EXCERPT TO READ:
Though he has a reputation as a rampant egomaniac, in person the ex-Razorlight frontman is surprisingly down to earth. Sure, not everyone has a house in the Basque country or such impressive taste in scarves but as we settle down for the interview across a bulging bowl of fruit he seems far from the voluble Borrell of legend. If anything the singer appears wary of the manner in which he’s been treated by the press and seems keen to tell his side of the story.

Hi Johnny, how’s the tour going?

It’s good man. We were at Cabaret Voltaire in Edinburgh last night and played to about 22 people but apart from that it’s been going good. Razorlight played here in King Tuts about four times when we were touring Up All Night and then we played here last year just before we played the O2 Arena in London. We were selling the arenas as well but I was sick of that whole game and just wanted to play little venues so we came up here.

What’s the difference between playing a little venue and gigantic stadium show?

A lot of bands who play big shows, the drummer is plugged into a click track, there’s a big light show, everyone’s following a script. The thing about Razorlight was we couldn’t ever do that for a second. It had to be improvised, sixty percent of the songs we never played the same way twice. I could never get the idea of a big show with lights and video boards. It’s so controlled and boring. I like energy and unpredictability and when gigs get bigger the energy seems to drain out.

What was the last thing you saw that blew you away?

I saw Regina Spektor in Paris and Barcelona. I thought that tour was amazing and I was a huge fan of her last record.

How did Zazou, your new backing band, come together?

I’ve known Freddie Stitz for years. He was playing bass in Razorlight and now he’s mostly playing piano in this band but he showed me something he’d recorded on a cassette four track and it was really good so I invited him down to the Basque country to produce my solo record. Earlier in the week Freddie had seen Joao Mello, our Brazilian saxophonist just playing on the street in London. We played together on Monday nights and he just came down and blew us away. It was only later on we realised he was only 17 and had only been in the country a few weeks. Darren, I asked to play percussion at 6am in the morning on a canal boat. We actually met when he was playing at one of my friend’s psychedelic parties. He turned up at my house in Spain and was just like, where’s the drum kit? We didn’t really have any instruments, just an old piano and the sax so we were using things other people don’t use. The bass comes from hitting plastic buckets and then recording it to the four track cassette. It was an amazing atmosphere, all completely natural so I think the spirit of the place really informed the record.

Were you disappointed with the reaction to Borrell 1 from critics and the public?

I’m never disappointed with a reaction. I wasn’t expecting to sell Adele quantities of records.

That week we went out on a tour of Europe with no plan whatsoever, just the four of us carrying the piano round and playing on the street. I don’t think this band is about the sales; the only thing I know about this band is that wherever we’ve played around the world, from New York to tiny villages in the Basque country, there’s something real and unique about the music that touches people. If someone can work out how to sell that then good luck to them but it’s not for me.

When you were in Razorlight you had a reputation for having a big mouth. Is there anything you regret saying?

EXERCISE: Carry on the interview with the former Razorlight singer from where it stops, starting with his reply to the last thing he is asked. The items that come after the interview play no part here.

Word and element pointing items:
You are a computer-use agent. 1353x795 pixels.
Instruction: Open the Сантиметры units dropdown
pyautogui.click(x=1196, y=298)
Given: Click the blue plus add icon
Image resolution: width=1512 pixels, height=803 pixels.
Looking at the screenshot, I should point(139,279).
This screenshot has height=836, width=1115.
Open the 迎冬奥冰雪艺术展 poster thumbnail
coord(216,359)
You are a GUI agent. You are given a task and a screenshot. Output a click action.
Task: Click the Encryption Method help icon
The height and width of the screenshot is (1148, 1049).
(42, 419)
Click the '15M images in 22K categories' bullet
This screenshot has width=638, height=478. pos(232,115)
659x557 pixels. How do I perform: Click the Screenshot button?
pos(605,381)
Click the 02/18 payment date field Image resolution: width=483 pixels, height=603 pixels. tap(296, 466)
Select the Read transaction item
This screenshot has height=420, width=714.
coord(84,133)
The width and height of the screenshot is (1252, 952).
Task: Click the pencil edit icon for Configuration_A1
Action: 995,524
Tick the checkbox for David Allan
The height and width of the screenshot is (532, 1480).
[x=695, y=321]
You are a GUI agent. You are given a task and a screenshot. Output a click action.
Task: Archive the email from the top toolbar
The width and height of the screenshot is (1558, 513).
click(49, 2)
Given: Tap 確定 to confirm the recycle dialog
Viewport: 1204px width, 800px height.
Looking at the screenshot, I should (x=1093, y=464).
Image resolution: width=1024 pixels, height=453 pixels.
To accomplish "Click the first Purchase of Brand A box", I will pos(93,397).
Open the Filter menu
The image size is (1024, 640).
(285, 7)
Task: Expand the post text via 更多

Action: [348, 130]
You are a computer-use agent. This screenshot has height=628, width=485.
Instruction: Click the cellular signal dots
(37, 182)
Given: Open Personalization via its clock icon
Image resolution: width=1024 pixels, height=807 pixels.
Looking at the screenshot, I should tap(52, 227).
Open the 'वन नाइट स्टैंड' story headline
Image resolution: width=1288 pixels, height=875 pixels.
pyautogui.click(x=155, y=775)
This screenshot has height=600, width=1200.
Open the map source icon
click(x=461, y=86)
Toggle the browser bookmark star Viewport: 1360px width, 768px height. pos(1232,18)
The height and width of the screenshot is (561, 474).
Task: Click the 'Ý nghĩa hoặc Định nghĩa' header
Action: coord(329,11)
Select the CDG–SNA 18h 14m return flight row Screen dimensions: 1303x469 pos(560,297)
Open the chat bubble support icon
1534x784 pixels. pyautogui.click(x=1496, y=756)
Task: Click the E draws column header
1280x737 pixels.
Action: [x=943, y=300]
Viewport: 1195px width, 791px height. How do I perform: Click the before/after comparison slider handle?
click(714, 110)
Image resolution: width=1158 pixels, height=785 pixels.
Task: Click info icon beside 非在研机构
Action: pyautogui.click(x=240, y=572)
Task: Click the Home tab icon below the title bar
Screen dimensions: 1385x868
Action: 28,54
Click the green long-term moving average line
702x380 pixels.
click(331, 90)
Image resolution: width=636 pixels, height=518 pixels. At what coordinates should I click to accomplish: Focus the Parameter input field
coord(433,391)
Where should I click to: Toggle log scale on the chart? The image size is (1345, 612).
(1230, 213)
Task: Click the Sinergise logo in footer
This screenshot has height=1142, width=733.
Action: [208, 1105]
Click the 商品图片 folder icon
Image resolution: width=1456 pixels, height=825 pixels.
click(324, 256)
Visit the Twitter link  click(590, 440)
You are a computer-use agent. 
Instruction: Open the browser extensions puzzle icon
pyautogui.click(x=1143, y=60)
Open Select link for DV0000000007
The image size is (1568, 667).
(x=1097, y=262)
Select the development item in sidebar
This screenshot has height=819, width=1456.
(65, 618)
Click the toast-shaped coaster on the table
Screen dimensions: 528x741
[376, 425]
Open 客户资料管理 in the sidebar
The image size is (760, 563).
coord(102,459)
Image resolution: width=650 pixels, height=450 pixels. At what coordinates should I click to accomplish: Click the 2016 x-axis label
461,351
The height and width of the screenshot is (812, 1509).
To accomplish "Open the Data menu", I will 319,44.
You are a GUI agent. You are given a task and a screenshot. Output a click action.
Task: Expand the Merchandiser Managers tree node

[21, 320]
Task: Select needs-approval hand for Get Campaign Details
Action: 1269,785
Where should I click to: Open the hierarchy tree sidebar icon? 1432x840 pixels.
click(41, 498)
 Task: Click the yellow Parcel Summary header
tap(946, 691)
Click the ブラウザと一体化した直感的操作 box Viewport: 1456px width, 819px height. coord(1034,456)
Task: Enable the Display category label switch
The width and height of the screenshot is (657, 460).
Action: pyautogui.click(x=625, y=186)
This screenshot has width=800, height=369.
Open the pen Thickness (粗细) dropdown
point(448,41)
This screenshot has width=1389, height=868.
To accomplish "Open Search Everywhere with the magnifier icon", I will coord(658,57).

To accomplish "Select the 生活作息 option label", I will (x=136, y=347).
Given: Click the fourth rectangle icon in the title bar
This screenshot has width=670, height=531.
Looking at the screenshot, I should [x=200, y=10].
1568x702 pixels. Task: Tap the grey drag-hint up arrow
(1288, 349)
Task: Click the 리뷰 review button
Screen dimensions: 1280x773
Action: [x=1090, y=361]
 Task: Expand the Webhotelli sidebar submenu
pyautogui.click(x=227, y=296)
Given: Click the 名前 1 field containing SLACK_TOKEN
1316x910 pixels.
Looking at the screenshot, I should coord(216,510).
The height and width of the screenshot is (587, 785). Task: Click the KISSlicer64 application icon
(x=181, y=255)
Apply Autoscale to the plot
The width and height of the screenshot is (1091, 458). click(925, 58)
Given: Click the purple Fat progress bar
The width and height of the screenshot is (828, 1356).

OUTPUT OF THE EXERCISE:
I feel like I’ve always been pretty calm and gracious to everyone I’ve met in this business. (Didn’t you once compare yourself to Bob Dylan though?) What happened was a journalist said to me “how does your first album compare to Bob Dylan’s first album?” so I said “If Bob Dylan’s making chips, I’m drinking champagne”, which is funny, isn’t it? It was a stupid question and I feel like if people want to change what I say then that’s up to them.

First time we played Brixton Academy, I read a couple of reviews the next day and one described me as “the diminutive singer of Razorlight” and one described me as the “lanky singer of Razorlight”. After that I more or less stopped listening to critics. A lot of people want to know what’s going on out there and there are plenty of artists interesting enough to talk about but you won’t find an artist who would sit down and say “yeah NME have always been very fair towards me”. It’s always (grabs a knife and mimes plunging it into his back)

You’ve hosted a radio show and been touted to appear in a couple of films. Is there something that attracts you to these different mediums?

Well I was a rapist bunny rabbit in a Mighty Boosh stage show once but I think that was about the height of my acting career.

I loved radio. They told me to just play what I was listening to so there was spoken word, old blues records… I was so pleased they gave me the opportunity to do that; it’s nice just knowing you’re talking directly to people. I would have loved to have carried on but I was away on tour, recording my show in the middle of the night in a Japanese hotel room and then sending it to them and I think they got a bit concerned about deadlines.

What is it that attracts you to a record?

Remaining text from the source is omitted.